This blog has nothing to do with a fact that I need money and I'm determined to earn it online. The amount of ads placed all over it is completely incidental and I have no idea how they got here in the first place. I'm totally not trying to sell space and writing skill to the highest bidder and I am disgusted by all sorts of marketing strategies and manipulations. If you share those interests and think we may have something to offer each other, read on.

Thursday 26 May 2011

Apocalypse, cancelled

Oops, it looks like the Apocalypse didn't happen again

If you sold or gave away all your belongings to celebrate the big day and now find yourself in deep slurry - serves you well for being such an idiot.

I think it's an unbelievable, amazing phenomenon - take the biggest looney you can find, tell him to preach the most ridiculous bullshit you can imagine, and there still be thousands of people running, RUNNING, to give him money.  Jaw-dropping unbelievable. 

All that in the world with hunger, cancer, homelessness etc...  Don't feed a beggar, pay a thousand dollars for a billboard, to make people aware of the coming Armageddon.  The Armageddon somehow didn't materialise, and there's no sign of Christ anywhere, either, but who cares, right?  There will be more looneys like Harold Camping and they too will make fortunes out of their stories, and there will still be people waving their credit cards to support theit cause. 
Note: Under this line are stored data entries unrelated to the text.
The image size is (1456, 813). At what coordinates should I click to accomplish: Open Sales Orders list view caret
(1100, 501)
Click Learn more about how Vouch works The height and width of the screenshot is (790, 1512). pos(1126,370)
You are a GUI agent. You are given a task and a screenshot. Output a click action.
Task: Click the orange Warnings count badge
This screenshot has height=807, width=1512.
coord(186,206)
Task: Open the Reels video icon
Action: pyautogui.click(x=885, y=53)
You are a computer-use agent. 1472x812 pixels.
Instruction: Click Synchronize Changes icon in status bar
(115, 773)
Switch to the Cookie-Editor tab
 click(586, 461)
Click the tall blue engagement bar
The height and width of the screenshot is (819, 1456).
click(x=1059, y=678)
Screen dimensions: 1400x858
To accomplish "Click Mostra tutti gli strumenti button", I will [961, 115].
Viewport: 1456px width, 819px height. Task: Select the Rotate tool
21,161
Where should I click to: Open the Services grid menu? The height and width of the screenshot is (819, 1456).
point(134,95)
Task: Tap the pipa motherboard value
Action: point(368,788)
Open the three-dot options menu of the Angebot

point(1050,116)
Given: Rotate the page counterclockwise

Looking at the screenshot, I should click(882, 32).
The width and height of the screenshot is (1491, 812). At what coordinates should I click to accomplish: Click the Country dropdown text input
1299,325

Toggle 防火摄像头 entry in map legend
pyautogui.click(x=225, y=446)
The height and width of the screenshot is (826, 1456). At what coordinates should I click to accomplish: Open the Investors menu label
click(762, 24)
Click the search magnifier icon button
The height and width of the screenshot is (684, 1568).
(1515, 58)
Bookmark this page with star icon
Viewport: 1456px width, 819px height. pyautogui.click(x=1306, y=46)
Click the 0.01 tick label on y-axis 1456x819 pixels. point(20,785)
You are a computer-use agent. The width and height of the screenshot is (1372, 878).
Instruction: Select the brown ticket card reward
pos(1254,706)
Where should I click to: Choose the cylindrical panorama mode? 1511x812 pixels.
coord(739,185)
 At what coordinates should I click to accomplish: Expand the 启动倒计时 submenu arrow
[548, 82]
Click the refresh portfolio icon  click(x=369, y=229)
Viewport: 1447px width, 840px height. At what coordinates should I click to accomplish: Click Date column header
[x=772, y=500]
What a wacky world we live in.

Would I make money too if I suddenly announced here on this blog that the angel told me of the SURE and CERTAIN date for the next Apocalypse, say November 11?  Would I become an instant celebrity with piles of cash on my account?  Would you donate you hard earned money, dear reader, to support my claim?  I wish you would, but somehow I'm convinced that you wouldn't. 

How unfair. 

And I'm prettier than Harold Camping, too.